One of the more stylish council members, Holton wears her hair in long dreadlocks piled on her head and favors bright-colored suits with ropes of pearls; Welch said Holton is "quite a bargain shopper."
Holton was close with former City Councilman Kenneth N. Harris Sr. When he was murdered last fall, she grew concerned that homicide detectives were not moving quickly enough on his case and introduced legislation requiring Police Commissioner Frederick H. Bealefeld III to appear before her committee.
Facing criticism from other council members that it would be inappropriate to focus only on one murder, she broadened the scope of the hearing to question the commissioner on all of the city's open homicides, pushing the department's 46.2 percent clearance rate into the news and putting pressure on the department to improve its record.
Holton sparred with some council members in December when she announced a public comment period for a proposed $160 million tax break for a planned development in Westport - and then scheduled the vote on the matter several days earlier.

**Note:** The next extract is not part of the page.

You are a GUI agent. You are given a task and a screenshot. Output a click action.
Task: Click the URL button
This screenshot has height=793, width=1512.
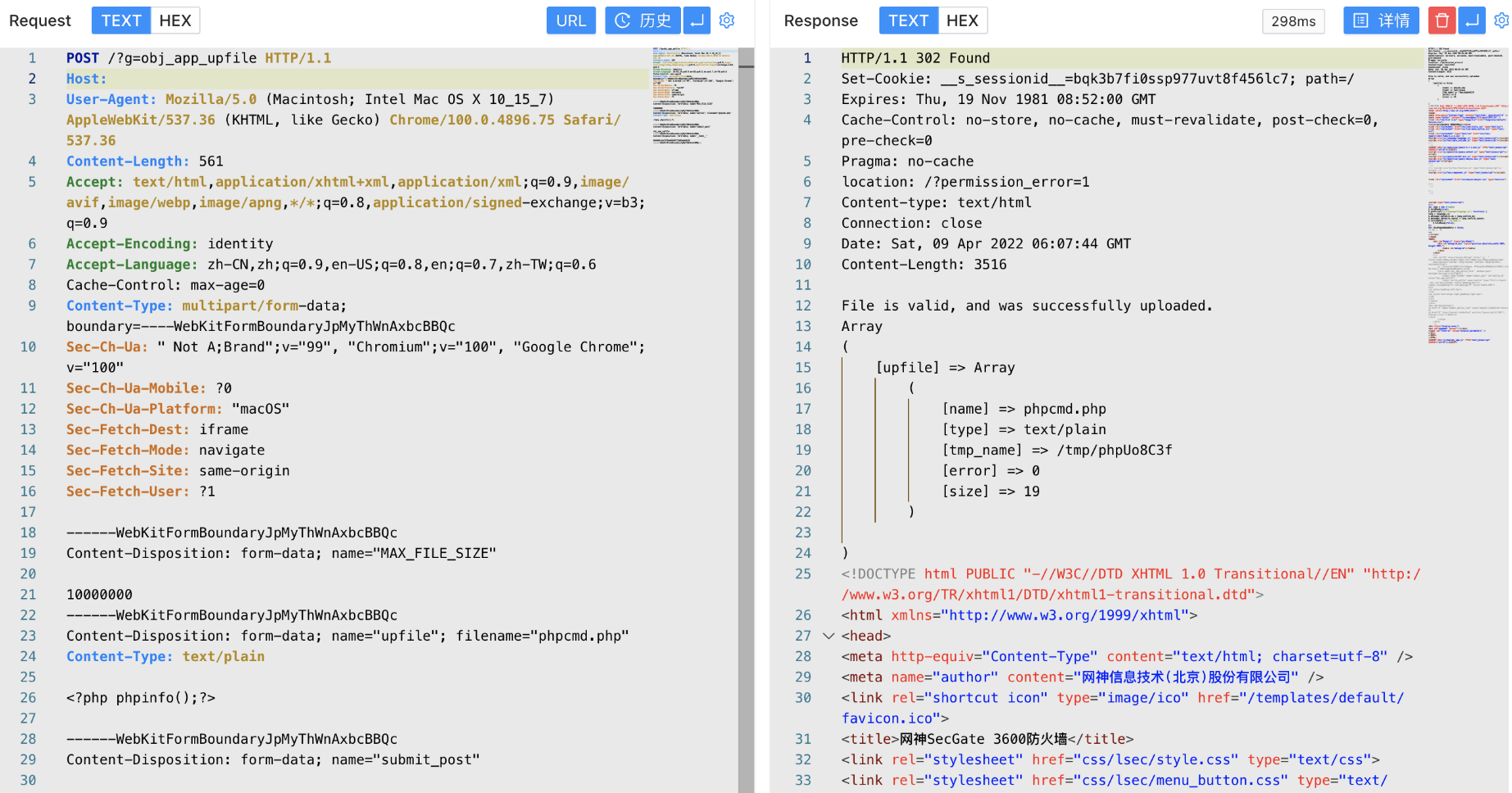pyautogui.click(x=570, y=20)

Holton first won public office in 1995, at a time when three members represented each City Council district. She had a powerful patron - state Sen. Delores G. Kelley of Baltimore County is her aunt.
When the city established single-member districts in 2004, Holton ran against a colleague - Melvin L. Stukes - to represent the new 8th district in southwest Baltimore.
"That was something that neither one of us wanted to do," Stukes said. "I always saw her as being professional."
Baltimore Sun reporter Gadi Dechter contributed to this article.